Dienstag, 6. August 2013

Silicon Valley ist nicht Damaskus, Springer nicht der Medienheiland

Hach ja, der digitale Vorreiterkonzern Axel Springer, der, nachdem er prägender Teil der Nachkriegs-Printmedienlandschaft war, nun die Zeichen der Zeit erkannt hat und volldigitalisiert. Samt Reise nach Silicon Valley als Damaskuserlebnis. Was für eine schöne Story.

Quelle: Screenshot aus The Story of Axel Springers Famous Garage.

Bild-Chefredakteur Kai Diekmann pilgert als "geölter Berlin-Journalist" ins gelobte Silicon Valley und kommt als bärtiger Digital-Hipster zurück, der mit entschlossen zurückgeworfener Hoodie-Kappe Bild screaming and kicking in die digitale Medienzukunft zerren will, samt online verdientem Geld und 24-Stunden-Redaktion. Und Springer-Außenminister Christoph Keese, der vor seinem Kalifornien-Trip mit aller Kraft für ein Leistungsschutzrecht und gegen Google antrat, kehrt zurück und macht aus seinem Blog quasi als erste Amtshandlung einen Aggregator.

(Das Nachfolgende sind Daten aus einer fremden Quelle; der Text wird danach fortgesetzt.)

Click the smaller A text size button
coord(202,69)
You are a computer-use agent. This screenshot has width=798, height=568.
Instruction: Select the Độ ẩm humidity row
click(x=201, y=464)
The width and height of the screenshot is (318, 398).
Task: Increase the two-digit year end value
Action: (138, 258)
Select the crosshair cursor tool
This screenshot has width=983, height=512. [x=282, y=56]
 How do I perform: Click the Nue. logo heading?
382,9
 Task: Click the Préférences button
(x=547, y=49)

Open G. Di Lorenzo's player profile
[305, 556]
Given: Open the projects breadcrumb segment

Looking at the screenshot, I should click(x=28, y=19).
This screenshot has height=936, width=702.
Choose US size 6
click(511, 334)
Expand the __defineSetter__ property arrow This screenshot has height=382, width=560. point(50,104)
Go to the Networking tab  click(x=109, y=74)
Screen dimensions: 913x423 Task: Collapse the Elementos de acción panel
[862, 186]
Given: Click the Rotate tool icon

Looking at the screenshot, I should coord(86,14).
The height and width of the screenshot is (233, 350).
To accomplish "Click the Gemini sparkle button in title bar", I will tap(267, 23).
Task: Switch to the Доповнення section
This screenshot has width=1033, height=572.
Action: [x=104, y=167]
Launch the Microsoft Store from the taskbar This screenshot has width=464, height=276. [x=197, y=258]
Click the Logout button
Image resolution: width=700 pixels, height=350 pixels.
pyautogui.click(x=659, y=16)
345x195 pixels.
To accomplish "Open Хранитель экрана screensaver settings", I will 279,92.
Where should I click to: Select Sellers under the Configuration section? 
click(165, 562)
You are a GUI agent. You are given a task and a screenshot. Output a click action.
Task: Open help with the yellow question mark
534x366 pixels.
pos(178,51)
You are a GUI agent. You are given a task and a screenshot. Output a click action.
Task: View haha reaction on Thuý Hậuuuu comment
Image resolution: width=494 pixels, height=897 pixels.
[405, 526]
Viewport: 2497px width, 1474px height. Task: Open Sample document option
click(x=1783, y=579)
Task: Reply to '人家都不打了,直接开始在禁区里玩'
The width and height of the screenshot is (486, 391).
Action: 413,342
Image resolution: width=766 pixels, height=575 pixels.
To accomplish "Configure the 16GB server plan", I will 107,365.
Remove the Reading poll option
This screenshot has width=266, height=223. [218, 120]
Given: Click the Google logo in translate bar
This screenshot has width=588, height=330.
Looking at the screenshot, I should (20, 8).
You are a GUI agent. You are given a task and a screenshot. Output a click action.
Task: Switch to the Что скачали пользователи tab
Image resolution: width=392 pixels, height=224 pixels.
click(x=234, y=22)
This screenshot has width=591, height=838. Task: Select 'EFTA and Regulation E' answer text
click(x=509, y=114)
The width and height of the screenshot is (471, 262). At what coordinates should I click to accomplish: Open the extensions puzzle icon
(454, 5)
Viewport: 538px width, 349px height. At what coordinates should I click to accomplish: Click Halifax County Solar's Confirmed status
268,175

Silicon Valley als Ort der Erweckung und Umkehr (oder wahlweise Umschlagplatz für ganz harte Drogen mit seltsamen Nebenwirkungen), das wäre eine schöne Story.

Sie hat bloß leider einen Haken: Sie ist nicht wahr.

 Oder ungefähr so wahr wie Axel Springers Garage.




Denn die Bild war vorher schon genauso die trafficstärkste Medien-Site in Deutschland, der vormalige Verlag Springer schon lange auf dem Weg zum digitalen Konzern, der auch im Verlagsgeschäft tätig ist. Und Keese meint mit Aggregator im ersten Schritt, dass er dpa-Inhalte mit aufnimmt, zudem natürlich mit sauber geklärten Rechten (überhaupt gibt es diesen Blog wie seinen Twitter-Account schon lange.)

Das ist kein plötzlicher Wandel. Auch wenn der Funke-Deal ein Paukenschlag war und Diekmann nach seiner Rückkehr von einer anstehenden Revolution sprach.

Denn ganz ehrlich: Um auf die Idee zu kommen, Redaktionen zusammenzulegen und Redakteure ihre Geschichte unabhängig vom Endkanal betreuen zu lassen, muss man nicht nach Silicon Valley reisen.

Das sind nicht wirklich brachial neue Konzepte, auf die noch keiner gekommen ist. (Das soll nicht bedeuten, dass sie falsch wären, aber es stellt keine spektakulär neue Erkenntnis dar, genausowenig wie die Tatsache, dass sich die Mediennutzung ändert und Mobile ein zunehmend wichtigerer Kanal ist.)

Das Storytelling hier ist interesant, in der Art, wie es Springer betreibt, und in der Art, wie die anderen Medien den Ball aufnehmen.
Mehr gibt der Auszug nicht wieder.